▶ **DOCUMENT**
-- start --
State of Text Rendering

By Behdad Esfahbod <behdad behdad org>
First release: July 5, 2009
Last major update: January 18, 2010
Last minor update: December 18, 2012


At the time of writing the initial version of this paper, the author was working for Red Hat's Desktop team and has been involved with GNOME and Fedora for a long time. He has been a developer and/or maintainer of many modules discussed in this paper at various times, including fribidi, fontconfig, harfbuzz, pango, cairo, and gnome-terminal.


Text is the primary means of communication in computers, and is bound to be so for the decades to come. With the widespread adoption of Unicode as the canonical character set for representing text a whole new domain has been opened up in a desktop system software design. Gone are the days that one would need to input, render, print, search, spell-check, ... one language at a time. The whole concept of internationalization (i18n) on which Unicode is based is all languages, all the time.

The Free Software desktop has been rather late to the Unicode bandwagon, but in the past ten years all the major pieces have gathered together and nowadays, on a modern GNU/Linux distribution like Fedora, one cannot easily get anything other than Unicode working.

Internationalization and Unicode text processing are about more than just rendering text on the screen. However, in this paper we focus on the specific problem of text rendering, ie. from input Unicode text to pixels lit on the screen. We will discuss the current architecture, identify problems that have limited progress in recent years, and propose actions to be taken to remedy them.

While there are multiple text rendering stacks available in the Free Software world and even on a single GNU/Linux desktop, in this document we focus on the GNOME text rendering stack and the Fedora Project where it comes to distro-specific issues. Fedora and Red Hat have been showing leadership in advancing the text stack for years, and other distributions have been fast adopting these new technologies. We expect that to remain the case for the years to come, although it would be nice to see other distributions / communities start contributing more closely to the parts of the stack we all share.

This document is a draft working-copy paper. It is a roadmap of where we are now and where we want to be, and will be updated as we get there.

Status Quo

When we talk about the text rendering stack, we really mean a collection of separate modules sitting on top of each other:
Performs font rasterization. Given font data (file or data in memory), it does simple (non-complex) mapping of Unicode characters to glyph indices and rendering glyphs to images.
-- end --
▶ **THE INPUT**
-- start --
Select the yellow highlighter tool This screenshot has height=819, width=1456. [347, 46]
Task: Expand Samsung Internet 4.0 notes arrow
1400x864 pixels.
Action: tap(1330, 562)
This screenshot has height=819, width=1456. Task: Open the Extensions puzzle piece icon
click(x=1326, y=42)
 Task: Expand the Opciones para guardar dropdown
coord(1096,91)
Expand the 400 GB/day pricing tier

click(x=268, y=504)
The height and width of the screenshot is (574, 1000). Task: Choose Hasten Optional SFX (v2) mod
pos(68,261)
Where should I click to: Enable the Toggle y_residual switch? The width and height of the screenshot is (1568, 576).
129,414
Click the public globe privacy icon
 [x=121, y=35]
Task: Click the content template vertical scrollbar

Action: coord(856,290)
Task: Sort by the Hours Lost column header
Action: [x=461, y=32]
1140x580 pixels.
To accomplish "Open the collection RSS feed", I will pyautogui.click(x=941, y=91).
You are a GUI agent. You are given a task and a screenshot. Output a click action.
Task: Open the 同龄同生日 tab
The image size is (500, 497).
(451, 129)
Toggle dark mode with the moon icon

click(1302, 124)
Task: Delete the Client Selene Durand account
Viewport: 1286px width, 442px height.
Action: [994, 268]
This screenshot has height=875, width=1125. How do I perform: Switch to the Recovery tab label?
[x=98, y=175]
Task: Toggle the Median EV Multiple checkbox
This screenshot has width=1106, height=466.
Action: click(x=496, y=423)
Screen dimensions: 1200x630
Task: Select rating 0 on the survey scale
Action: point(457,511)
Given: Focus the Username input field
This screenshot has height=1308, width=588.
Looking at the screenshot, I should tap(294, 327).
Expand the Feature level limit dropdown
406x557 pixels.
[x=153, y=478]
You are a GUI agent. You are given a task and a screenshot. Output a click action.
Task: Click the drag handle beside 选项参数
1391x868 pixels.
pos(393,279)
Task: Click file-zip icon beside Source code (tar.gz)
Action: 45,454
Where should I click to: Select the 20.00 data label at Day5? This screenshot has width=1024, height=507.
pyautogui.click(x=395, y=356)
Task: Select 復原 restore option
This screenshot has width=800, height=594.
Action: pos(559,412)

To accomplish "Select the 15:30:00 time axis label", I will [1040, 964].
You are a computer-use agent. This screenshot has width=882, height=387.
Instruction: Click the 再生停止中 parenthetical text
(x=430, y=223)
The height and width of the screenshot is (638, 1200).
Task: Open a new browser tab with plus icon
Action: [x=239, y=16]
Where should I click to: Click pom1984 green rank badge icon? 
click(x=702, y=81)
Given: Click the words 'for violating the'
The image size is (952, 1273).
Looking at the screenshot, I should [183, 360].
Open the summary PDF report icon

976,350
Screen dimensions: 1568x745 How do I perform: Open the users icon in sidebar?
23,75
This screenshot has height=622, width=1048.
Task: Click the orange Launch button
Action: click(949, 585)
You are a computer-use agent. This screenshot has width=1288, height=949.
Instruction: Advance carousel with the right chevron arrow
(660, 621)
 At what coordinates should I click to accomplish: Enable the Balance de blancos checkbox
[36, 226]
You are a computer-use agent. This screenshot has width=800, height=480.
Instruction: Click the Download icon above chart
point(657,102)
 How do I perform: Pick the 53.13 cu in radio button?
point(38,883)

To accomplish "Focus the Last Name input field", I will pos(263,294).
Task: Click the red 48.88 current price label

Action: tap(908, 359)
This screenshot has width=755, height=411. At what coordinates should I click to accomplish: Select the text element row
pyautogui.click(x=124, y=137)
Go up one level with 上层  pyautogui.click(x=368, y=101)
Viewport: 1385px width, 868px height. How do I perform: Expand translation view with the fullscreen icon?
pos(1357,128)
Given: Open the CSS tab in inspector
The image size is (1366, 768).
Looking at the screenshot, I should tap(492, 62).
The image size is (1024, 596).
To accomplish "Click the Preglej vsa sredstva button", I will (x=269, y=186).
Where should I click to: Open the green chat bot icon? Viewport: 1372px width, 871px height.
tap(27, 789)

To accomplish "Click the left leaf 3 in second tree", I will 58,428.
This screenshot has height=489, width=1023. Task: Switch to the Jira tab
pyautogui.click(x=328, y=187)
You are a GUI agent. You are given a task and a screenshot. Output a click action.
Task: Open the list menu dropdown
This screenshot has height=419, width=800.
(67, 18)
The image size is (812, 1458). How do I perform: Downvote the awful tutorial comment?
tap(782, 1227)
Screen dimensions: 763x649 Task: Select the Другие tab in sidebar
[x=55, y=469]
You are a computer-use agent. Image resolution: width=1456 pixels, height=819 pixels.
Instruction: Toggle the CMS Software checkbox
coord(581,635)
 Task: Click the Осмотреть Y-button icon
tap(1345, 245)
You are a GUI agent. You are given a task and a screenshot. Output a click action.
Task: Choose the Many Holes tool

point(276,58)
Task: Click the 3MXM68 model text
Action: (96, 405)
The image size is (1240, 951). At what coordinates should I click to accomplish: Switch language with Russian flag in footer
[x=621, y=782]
-- end --
▶ **INSTRUCTIONS**
**1.** Print the passage of the text rendering paper between "At the time" and "all the time.", inclusive, word for word.
**2.** Arrange the records as a JSON list of strings, one string per line and blank lines left out, covering only the lines from the first line of the records through the line holding "[x=98, y=175]", inclusive.
The text rendering paper and the records are unrelated to each other.

▶ **ANSWERS FOR THE EXERCISE**
**1.**
At the time of writing the initial version of this paper, the author was working for Red Hat's Desktop team and has been involved with GNOME and Fedora for a long time. He has been a developer and/or maintainer of many modules discussed in this paper at various times, including fribidi, fontconfig, harfbuzz, pango, cairo, and gnome-terminal.


Text is the primary means of communication in computers, and is bound to be so for the decades to come. With the widespread adoption of Unicode as the canonical character set for representing text a whole new domain has been opened up in a desktop system software design. Gone are the days that one would need to input, render, print, search, spell-check, ... one language at a time. The whole concept of internationalization (i18n) on which Unicode is based is all languages, all the time.

**2.**
[
  "Select the yellow highlighter tool This screenshot has height=819, width=1456. [347, 46]",
  "Task: Expand Samsung Internet 4.0 notes arrow",
  "1400x864 pixels.",
  "Action: tap(1330, 562)",
  "This screenshot has height=819, width=1456. Task: Open the Extensions puzzle piece icon",
  "click(x=1326, y=42)",
  " Task: Expand the Opciones para guardar dropdown",
  "coord(1096,91)",
  "Expand the 400 GB/day pricing tier",
  "click(x=268, y=504)",
  "The height and width of the screenshot is (574, 1000). Task: Choose Hasten Optional SFX (v2) mod",
  "pos(68,261)",
  "Where should I click to: Enable the Toggle y_residual switch? The width and height of the screenshot is (1568, 576).",
  "129,414",
  "Click the public globe privacy icon",
  " [x=121, y=35]",
  "Task: Click the content template vertical scrollbar",
  "Action: coord(856,290)",
  "Task: Sort by the Hours Lost column header",
  "Action: [x=461, y=32]",
  "1140x580 pixels.",
  "To accomplish \"Open the collection RSS feed\", I will pyautogui.click(x=941, y=91).",
  "You are a GUI agent. You are given a task and a screenshot. Output a click action.",
  "Task: Open the 同龄同生日 tab",
  "The image size is (500, 497).",
  "(451, 129)",
  "Toggle dark mode with the moon icon",
  "click(1302, 124)",
  "Task: Delete the Client Selene Durand account",
  "Viewport: 1286px width, 442px height.",
  "Action: [994, 268]",
  "This screenshot has height=875, width=1125. How do I perform: Switch to the Recovery tab label?",
  "[x=98, y=175]"
]